KSDK reporter Brandon Merano discoverd Collinsville High School teacher Lynn Vermeiren’s DonorsChoose.org project when perusing the website for an upcoming story. After a few phonce calls, an interview and some shoppoing, he made a surprise visit to her class in early September 2018 and delivered the requested items.
Mrs. Vermeiren, a special education teacher at CHS, used DonorsChoose.org to request funds to purchase hygiene items for her Life Skills classroom. Merano chose her project as one of several the news station filled as part of a week-long series on helping teachers get needed classroom supplies.
Vermeiren’s project was titled: “Good Hygiene = Good Health”:
My students need hygiene items to help them combat health problems and lack of resources. We use items such as baby wipes, gloves, nail clippers, and combs every day in my classroom.
“See the ABLE, not the label” I teach a diverse group of students with multiple disabilities and very high sensory needs. In our life skills classroom, we have students with disabilities ranging from autism, to down syndrome, to ADHD. My students are degree seeking so they still complete the high school curriculum requirements. They are very hard working individuals and care very much about their education. We want to work to keep our classroom clean and healthy and need the supplies and materials to do so.

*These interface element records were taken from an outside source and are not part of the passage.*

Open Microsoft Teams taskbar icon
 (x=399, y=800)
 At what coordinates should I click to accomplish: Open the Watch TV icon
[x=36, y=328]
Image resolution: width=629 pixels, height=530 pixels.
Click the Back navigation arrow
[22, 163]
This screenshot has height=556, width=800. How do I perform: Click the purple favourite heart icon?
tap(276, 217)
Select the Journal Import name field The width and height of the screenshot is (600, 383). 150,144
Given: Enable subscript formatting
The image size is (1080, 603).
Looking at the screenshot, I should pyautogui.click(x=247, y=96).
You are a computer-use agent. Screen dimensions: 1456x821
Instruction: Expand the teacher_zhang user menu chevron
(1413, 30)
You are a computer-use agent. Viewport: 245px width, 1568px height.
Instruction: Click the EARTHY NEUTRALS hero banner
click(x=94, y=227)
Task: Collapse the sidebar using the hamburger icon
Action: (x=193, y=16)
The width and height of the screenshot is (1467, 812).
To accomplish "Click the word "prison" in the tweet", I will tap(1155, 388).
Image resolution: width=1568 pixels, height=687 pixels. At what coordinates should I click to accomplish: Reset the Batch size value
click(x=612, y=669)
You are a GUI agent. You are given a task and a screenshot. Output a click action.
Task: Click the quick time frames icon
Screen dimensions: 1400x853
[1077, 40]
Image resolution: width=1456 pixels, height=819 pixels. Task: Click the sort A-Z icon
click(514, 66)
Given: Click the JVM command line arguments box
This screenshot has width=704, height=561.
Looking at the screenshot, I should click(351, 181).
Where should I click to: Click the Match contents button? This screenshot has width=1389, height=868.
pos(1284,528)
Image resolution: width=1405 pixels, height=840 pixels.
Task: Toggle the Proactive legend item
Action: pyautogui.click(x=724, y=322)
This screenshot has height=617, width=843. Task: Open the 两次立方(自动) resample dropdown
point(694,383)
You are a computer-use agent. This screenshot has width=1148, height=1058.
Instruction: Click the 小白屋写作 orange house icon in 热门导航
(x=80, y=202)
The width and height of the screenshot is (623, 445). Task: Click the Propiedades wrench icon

Hygiene is one of the most important factors in good health. My students sometimes suffer from poor hygiene and unsanitary conditions. We teach hygiene in my life skills classroom but need supplies to continue this practice. These items will be used to make personal hygiene kits for school and also sent home with students to help with hygiene at home. Personal hygiene habits such as washing your hands and brushing and flossing your teeth will help keep bacteria, viruses, and illness at bay. And there are mental as well as physical benefits. People who have poor hygiene: disheveled hair and clothes, body odor, bad breath, missing teeth, etc. are often seen as unhealthy and may face discrimination.